Por tudo o que expomos, queremos expressar a nossa grande preocupação com a difusão do método proposto pelo neurólogo E. Estivill no seu livro Duérmete Niño ou na edição em português: NANA NENÉ (baseado pela sua vez no método Ferber divulgado nos EUA), para fomentar e exercitar a tolerância dos pais ao choro de suas/seus bebés; trata-se de um condutismo especialmente radical e evidentemente nocivo, tendo em conta que a/o bebé está ainda numa etapa de formação. Não é um método para tratar os transtornos do sono, como se apresenta, senão para submeter a vida humana na sua mais tenra idade. As gravíssimas conseqüências deste método, tém começado a aparecer.

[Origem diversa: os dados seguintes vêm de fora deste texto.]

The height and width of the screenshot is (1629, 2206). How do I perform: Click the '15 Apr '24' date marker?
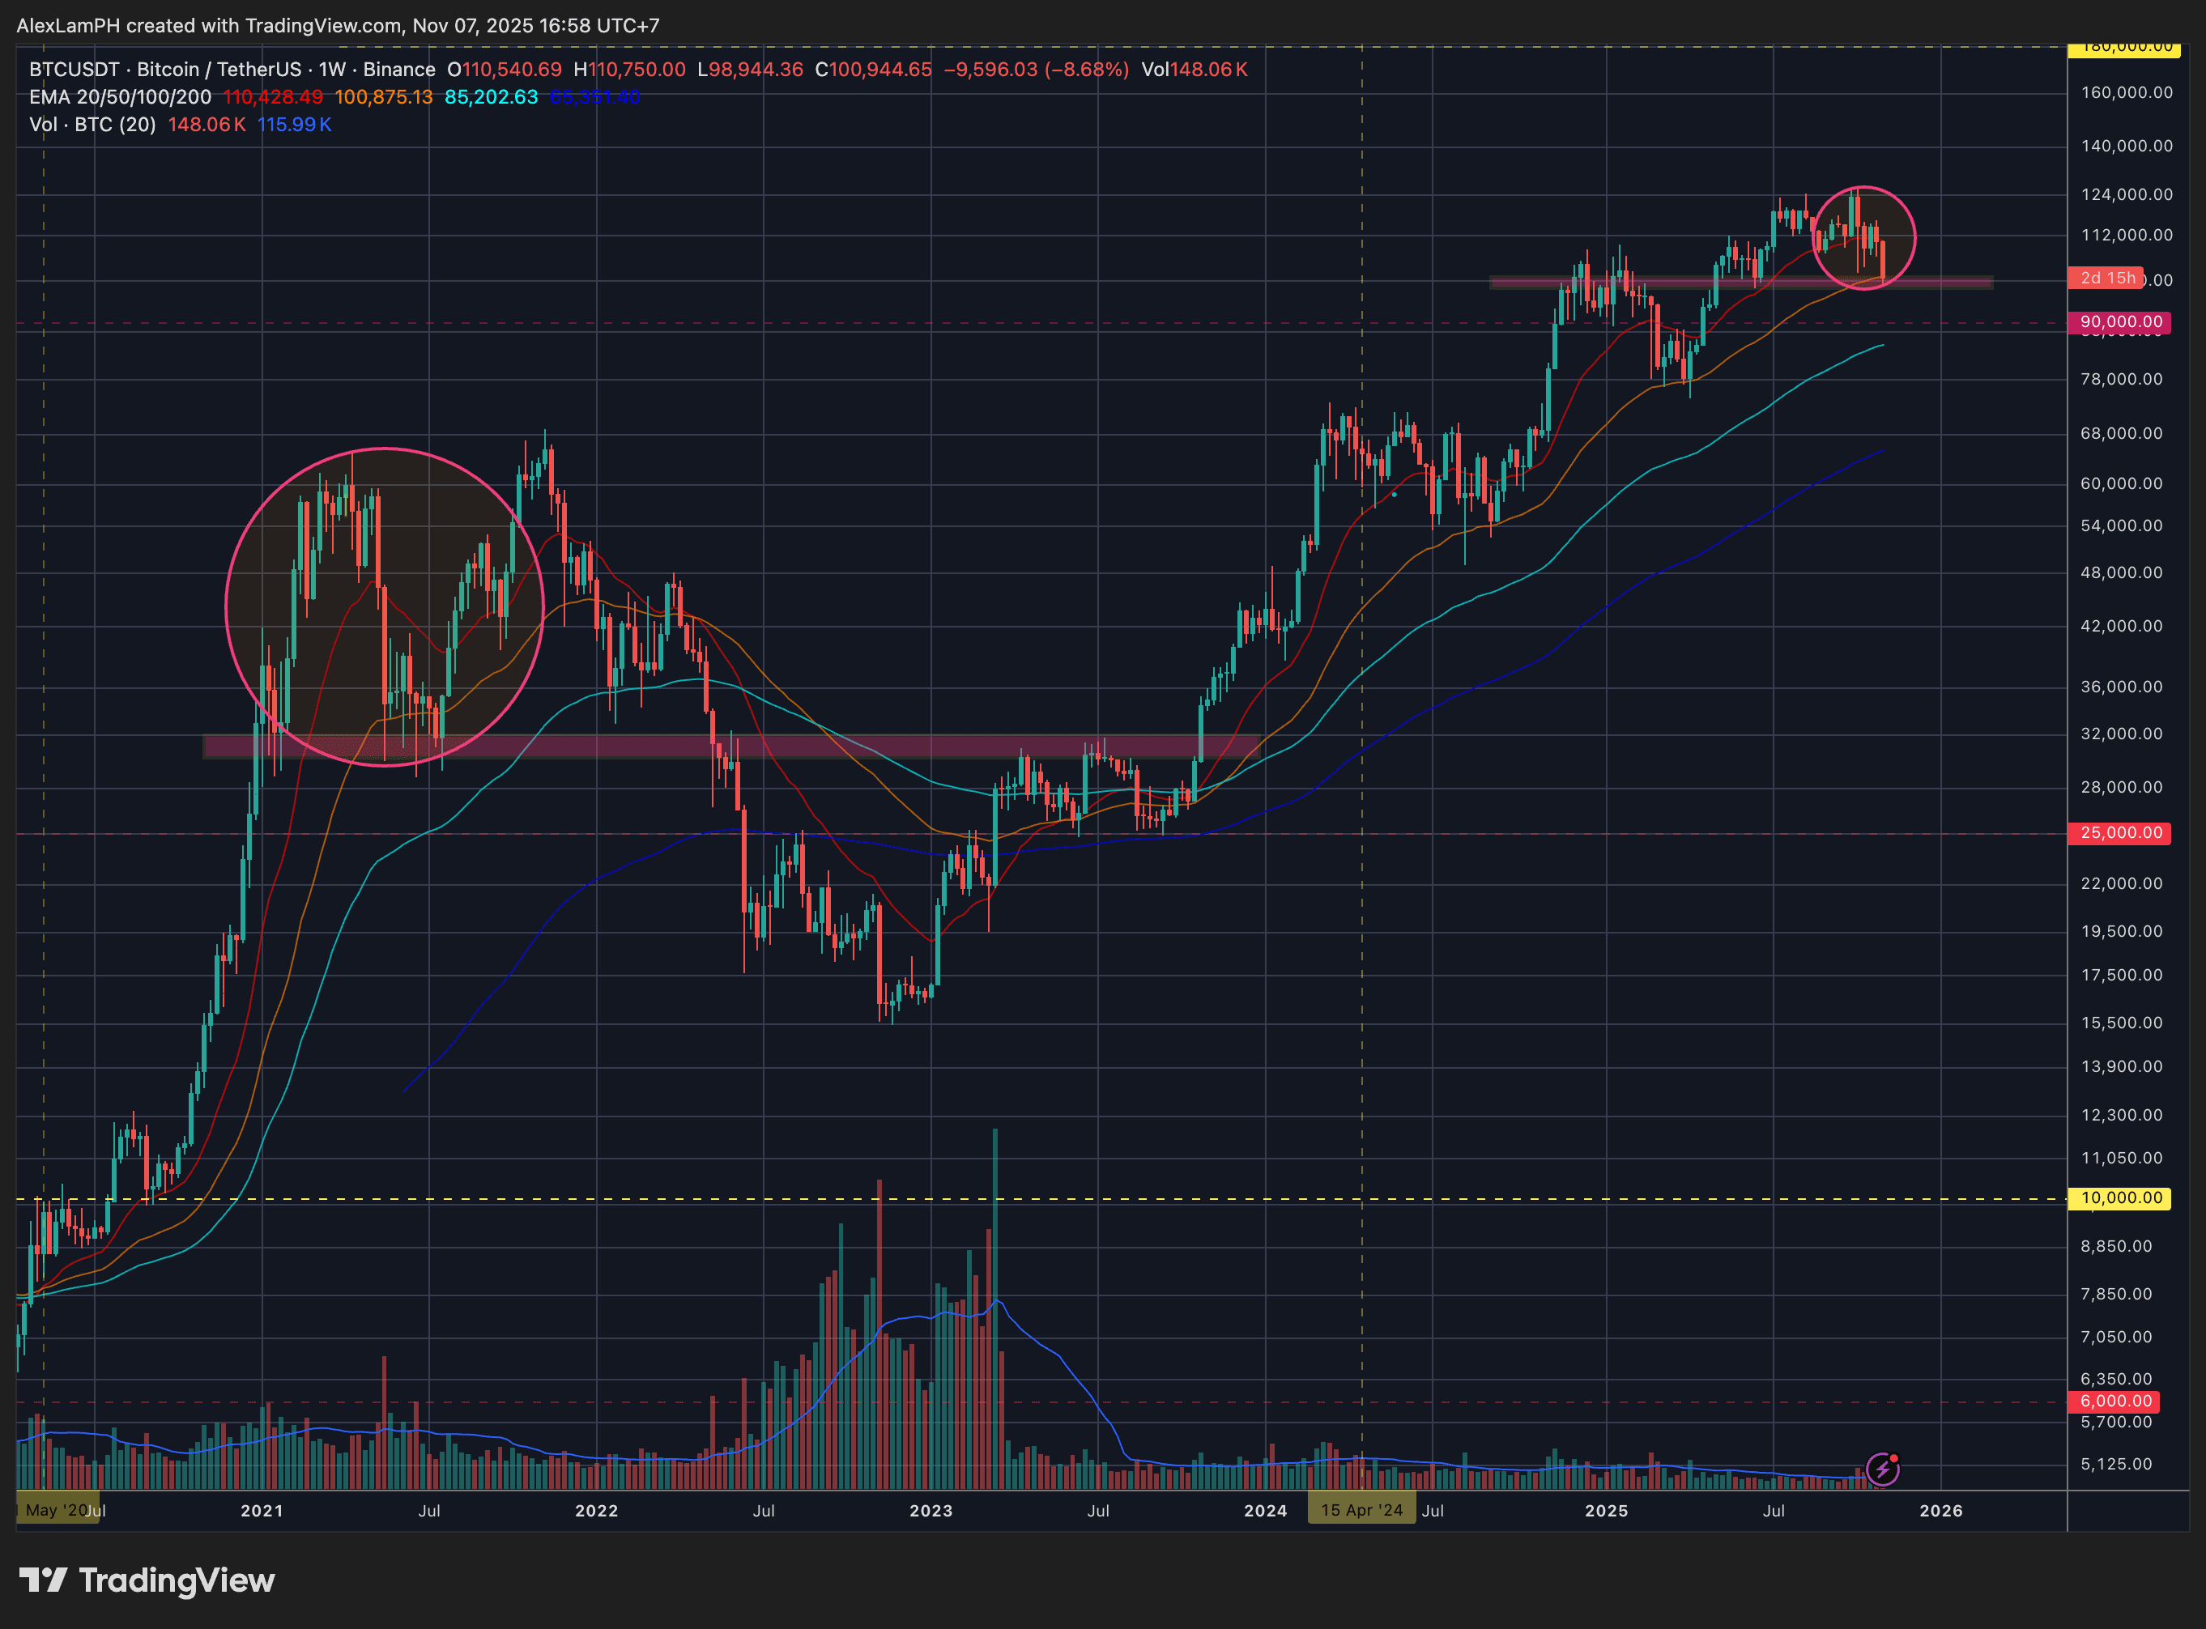click(1361, 1511)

Necessitamos de uma cultura e uma ciência para uma educação das/os nossas/os filhas/os que seja compatível com a natureza humana, porque não somos robôs, senão mamíferos que sentimos e sofremos quando nos falta o contato físico com aquelas/es que amamos. Para contribuir com este movimento, para que o teu filho ou a tua filha deixe de sofrer já, e se te sentes mal quando escutas chorar o teu bebé, atenda-o, pegue-o nos seus braços para entender o que ele está solicitando; possivelmente seja só isto o que ele queira e necessita, o contacto com o seu corpo. Não o negues.